Smart Electric Meters Can Spy on Homes
Smart electricity meters provide power companies with an accurate and streamlined method of monitoring, reading and controlling a home's power usage. That convenience, however, comes at a steep price and could put homeowners' safety in jeopardy.
Researchers examining the privacy implications of smart-meter technology found that one German provider's devices contained vulnerabilities that allowed them to snoop on unencrypted data to determine whether or not the homeowners were home.
After signing up with the German smart-meter firm Discovergy, the researchers detected that the company's devices transmitted unencrypted data from the home devices back to the company's servers over an insecure link. The researchers, Dario Carluccio and Stephan Brinkhaus, intercepted the supposedly confidential and sensitive information, and, based on the fingerprint of power usage, were able to tell not only whether or not the homeowners were home, away or even sleeping, but also what movie they were watching on TV.
The problem, the researchers explained, stems from Disovergy's monitoring frequency; the devices log homeowners' electricity usage in 2-second intervals, a timeframe they deemed unnecessary and intrusive. The two-second reporting interval provides so much data that they were able to accurately chart power usage spikes and lulls indicative of times a homeowner would be home, asleep or away.
Carluccio and Brinkhaus presented their research in a presentation titled "Smart Hacking for Privacy" at the Chaos Computing Congress in Berlin on Dec. 30.
Flaws in Discovergy's Web interface also enabled the researchers to send back rigged meter readings to the company, and to tap into the company's servers and obtain a complete record of all the information collected by a home's smart meter.

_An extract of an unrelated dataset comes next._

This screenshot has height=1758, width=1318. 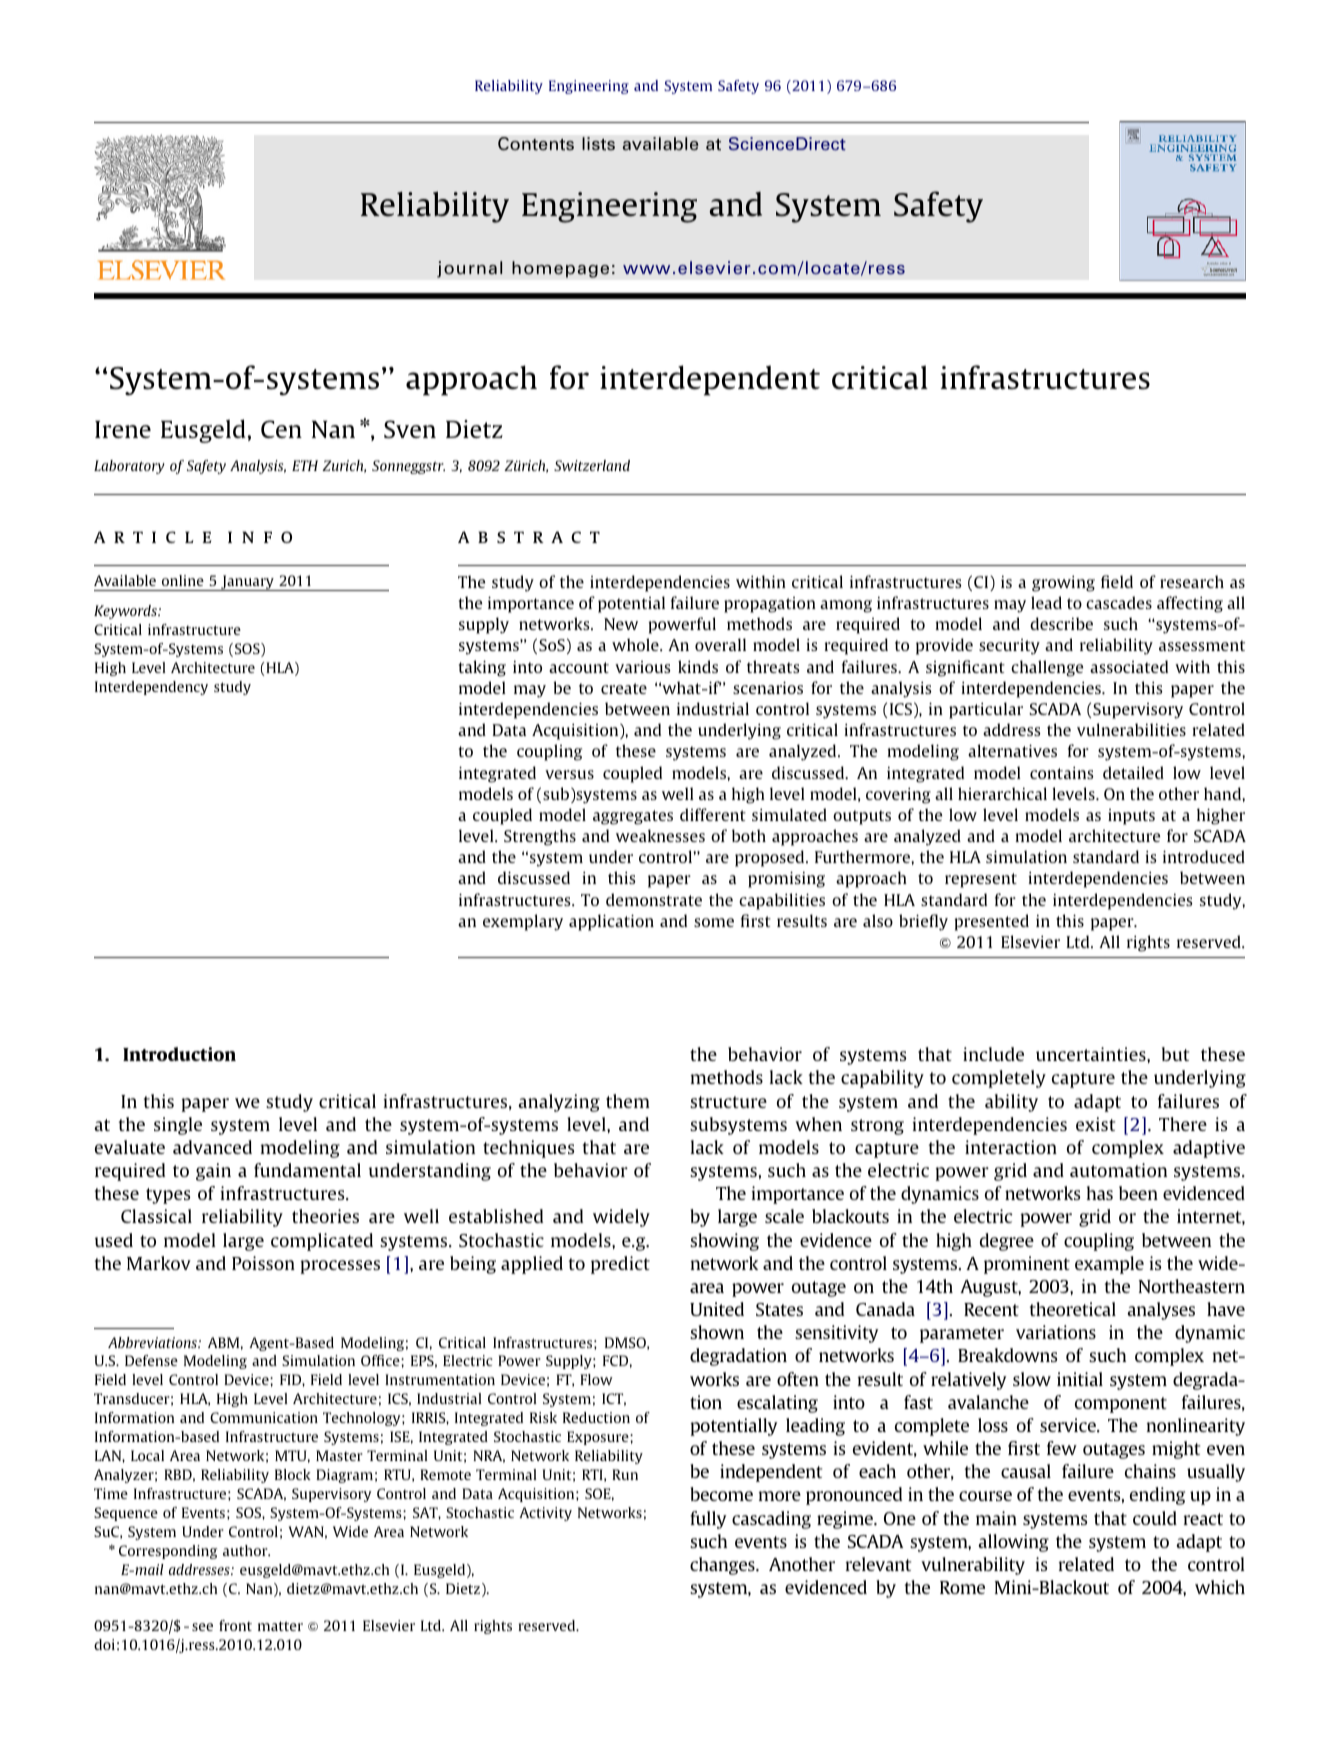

During the presentation, the CEO of Discovergy, Nikolaus Starzacher, came on stage and vowed to resolve the security glitches "as quickly as possible," the security firm Sophos reported. Starzacher explained that his company used a two-second monitoring interval to provide services to the homeowners like notifying them if they left an iron or stove on by accident. He said he would make the data collection interval configurable in the future.